Nog een dikke drie maanden en er zijn weer verkiezingen. Provinciale Statenverkiezingen, dus op zich geen reden tot opwinding. Want wie kan het wat schelen hoe onze provincies worden bestuurd?

Toch zijn de verkiezingen ook van belang voor de landelijke politiek. De nieuwe statenleden kiezen namelijk op 30 mei de Eerste Kamer, ook wel senaat genoemd. En zonder goedkeuring van die Eerste Kamer komt er geen wet meer in het Staatsblad. De besluiten van de senaat zijn vooral interessant als die parlementaire afdeling dreigt tegen te stemmen. Dat laatste gebeurt in de praktijk maar zelden (tegenstemmen bedoel ik), maar ermee dreigen is aan de orde van de dag.

In de Eerste Kamer heeft het huidige kabinet geen meerderheid. De kabinetten van Mark Rutte – die al regeert sinds 2010, met andere woorden: bijna sinds mensenheugenis – hebben eigenlijk steeds nauwelijks voldoende steun in de senaat gehad. Dat ze het regeren zonder draagvlak toch hebben doorstaan is op zichzelf al een klein wonder. Tenzij je ervan uitgaat dat de Eerste Kamer een politiek orgaan is dat veel blaft maar zelden bijt.

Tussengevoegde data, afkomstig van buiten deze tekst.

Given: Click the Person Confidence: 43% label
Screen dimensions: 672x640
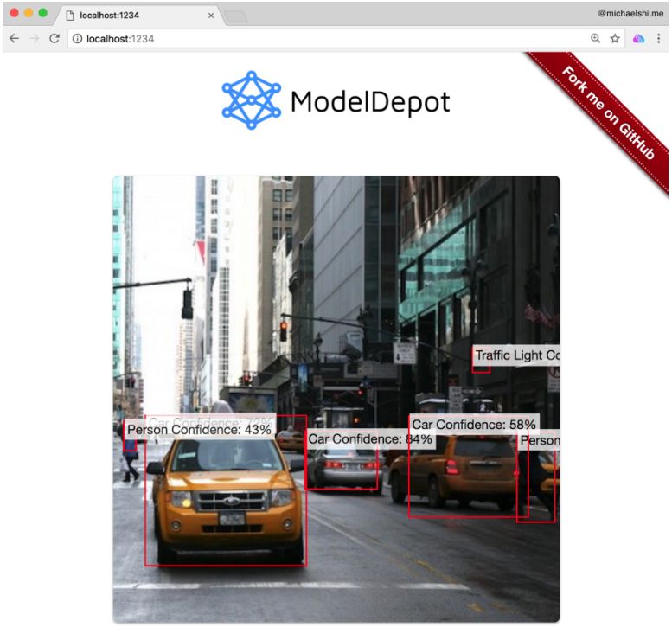Looking at the screenshot, I should click(199, 429).
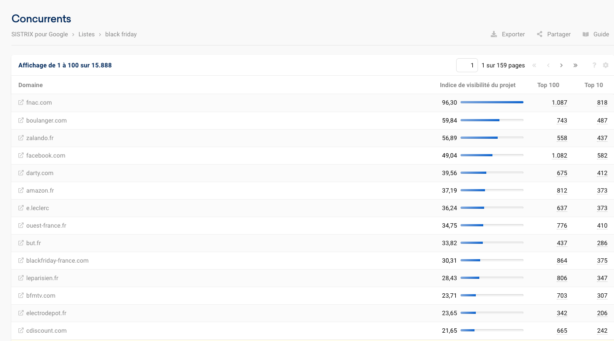This screenshot has height=341, width=614.
Task: Click external link icon beside amazon.fr
Action: point(21,190)
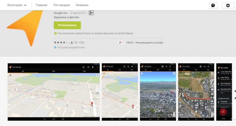Open the Здоровье и фитнес category link

pos(66,17)
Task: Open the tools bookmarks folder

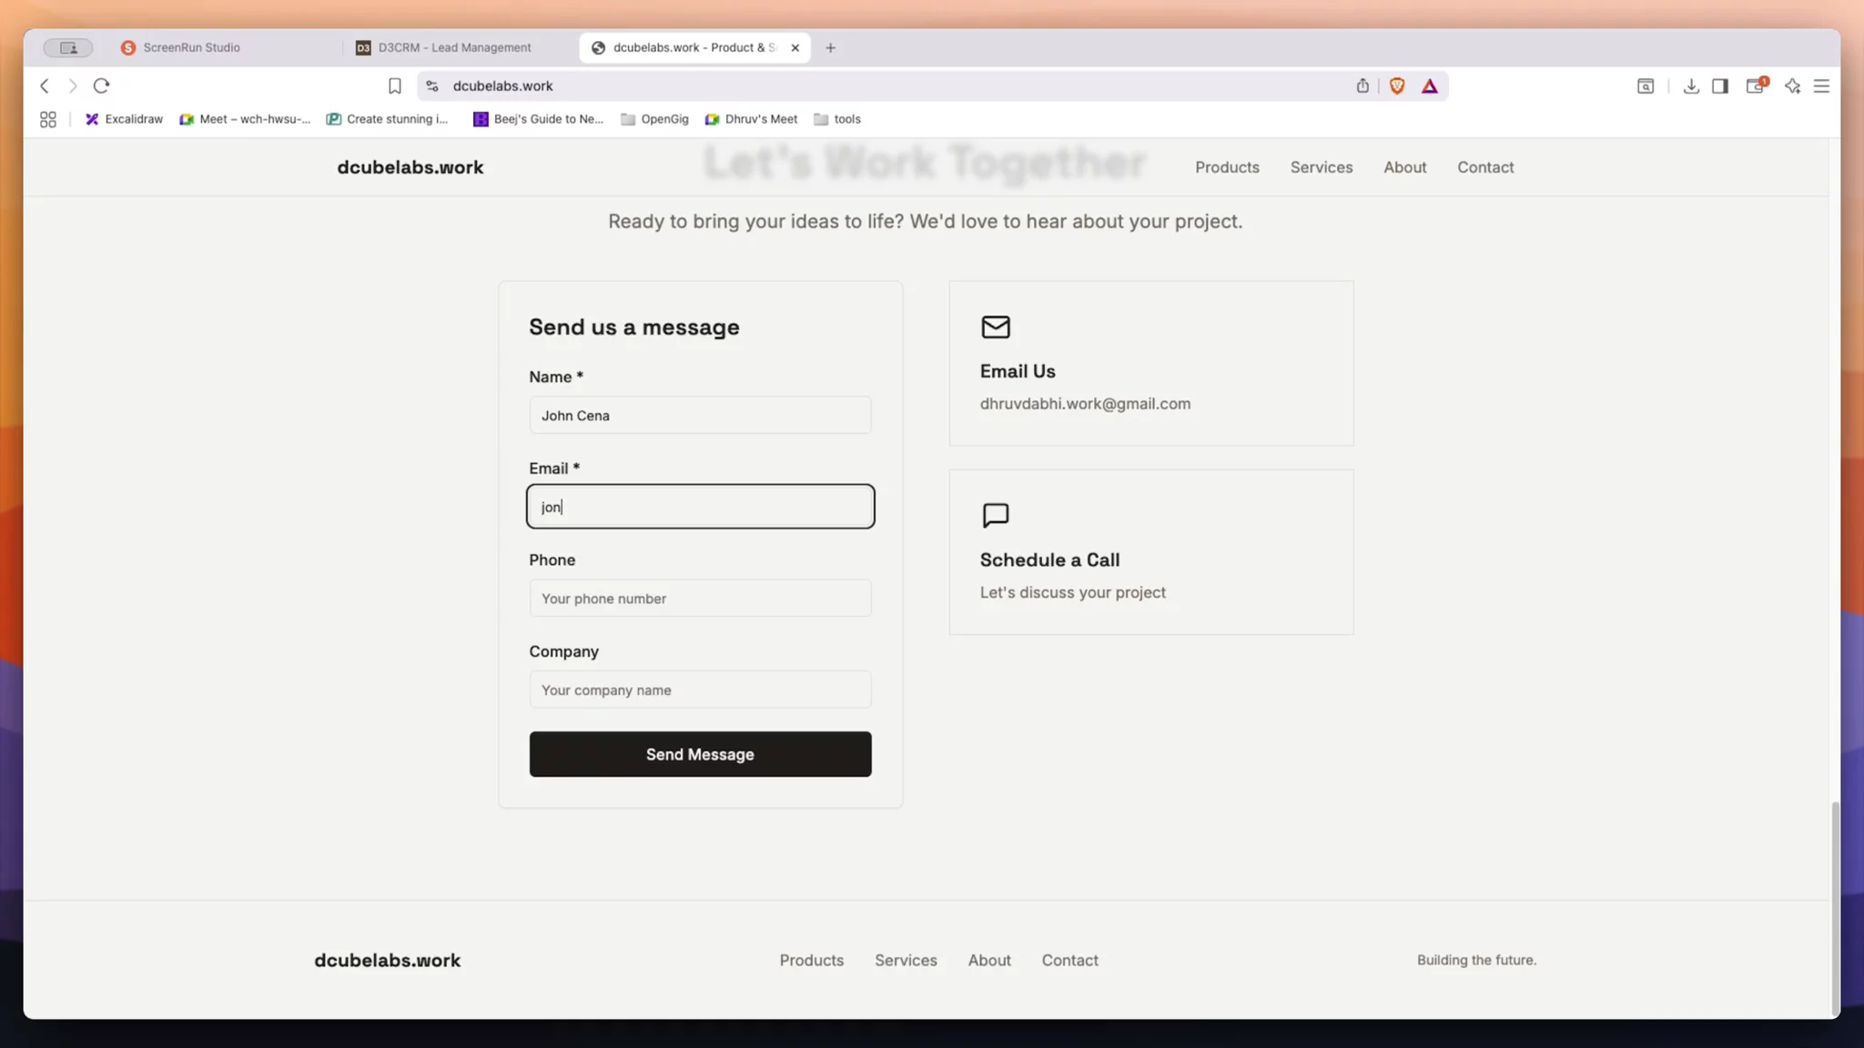Action: (x=837, y=119)
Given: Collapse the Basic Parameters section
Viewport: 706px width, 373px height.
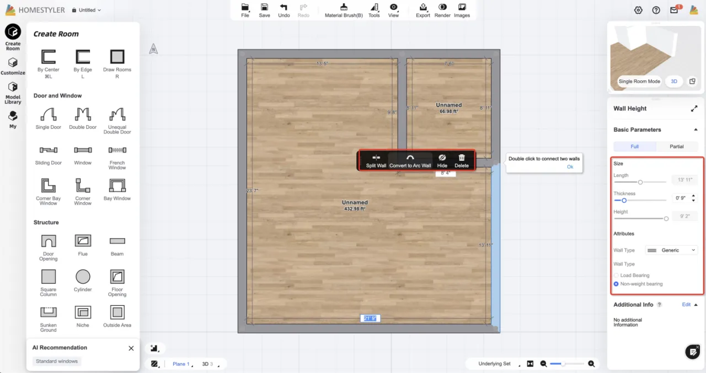Looking at the screenshot, I should tap(696, 130).
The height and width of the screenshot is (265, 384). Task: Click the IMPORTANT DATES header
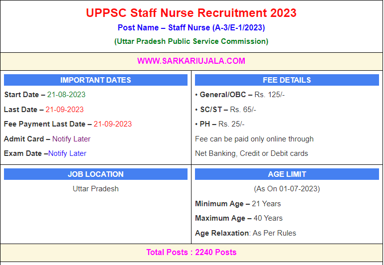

Op dit moment is de meerderheid voor het kabinet ver weg in de Eerste Kamer. Die telt in totaal 75 zetels. Om besluiten er doorheen te krijgen zijn minimaal 38 zetels vereist. De coalitiepartners hebben er niet meer dan 32. Ze moeten in beginsel voor elk wetsvoorstel om stemmen bij de oppositie bedelen.

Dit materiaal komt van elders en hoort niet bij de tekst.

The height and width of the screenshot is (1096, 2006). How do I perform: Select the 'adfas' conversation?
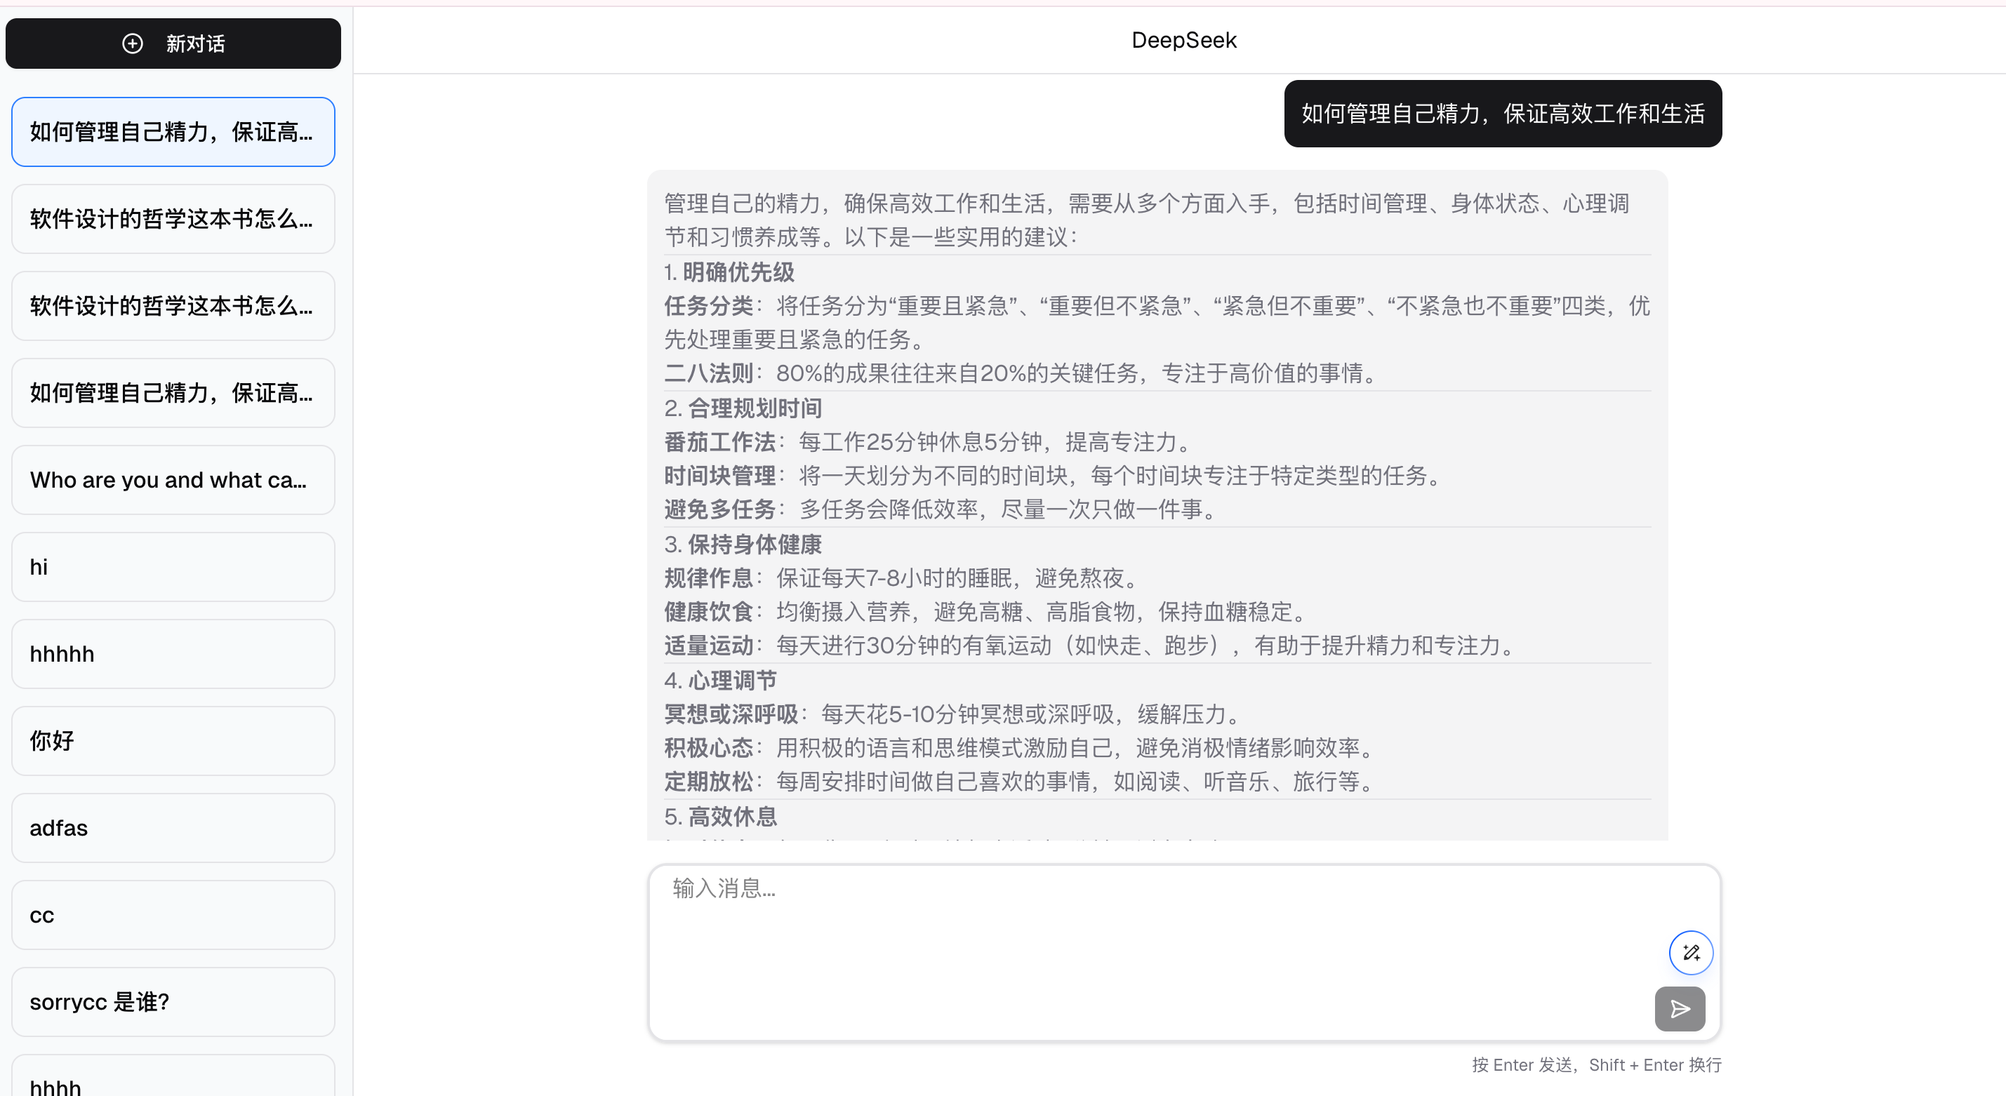point(173,827)
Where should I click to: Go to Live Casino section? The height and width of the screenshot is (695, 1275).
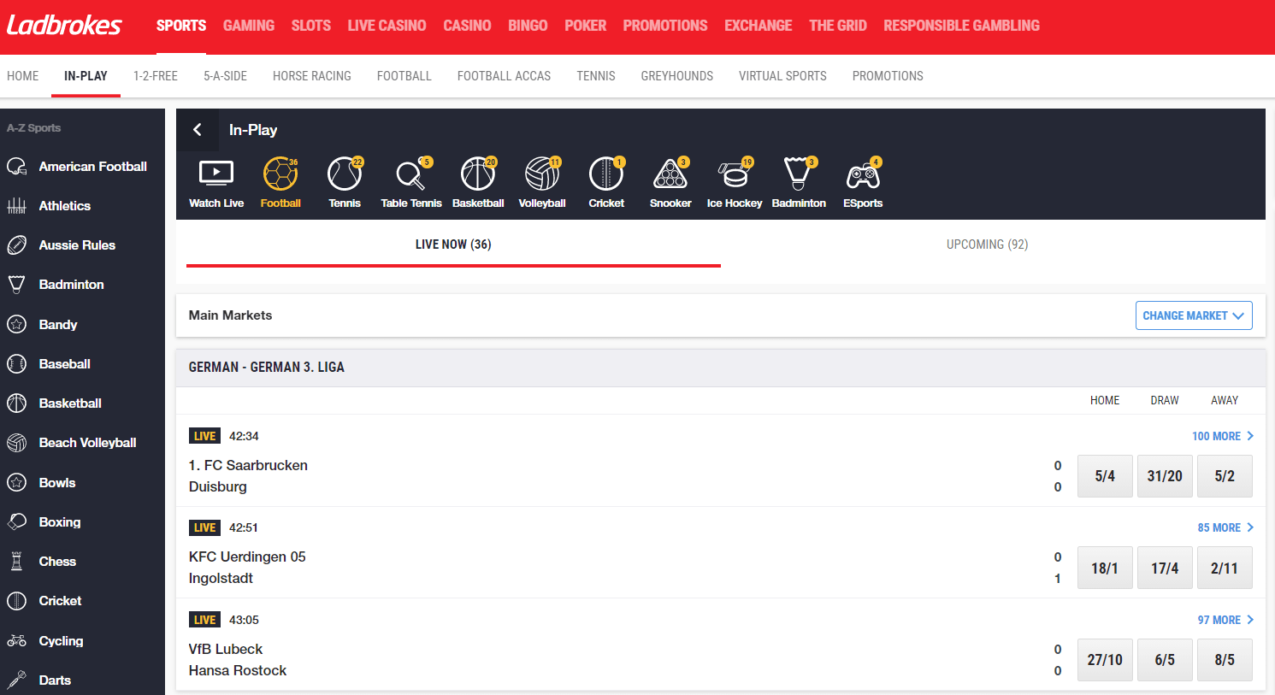pyautogui.click(x=387, y=26)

Dat wordt nog veel erger, want de regeringspartijen gaan bij de Provinciale Statenverkiezingen waarschijnlijk flink verliezen. Naar verwachting houden zij straks in de senaat maar een zeteltje of 27 over, misschien wel nog minder. Betekent dat dat dit bijzonder impopulaire kabinet snel gaat vallen?

Dat betekent het allerminst. De vorige kabinetten van Rutte waren ook impopulair, maar niettemin heeft geen ervan ooit hoeven af te treden na een debat in de Eerste Kamer. Zoiets is trouwens al vele decennia vrijwel niet gebeurd. Met uitzondering van Paars II dan, maar die breuk werd al heel snel weer gelijmd.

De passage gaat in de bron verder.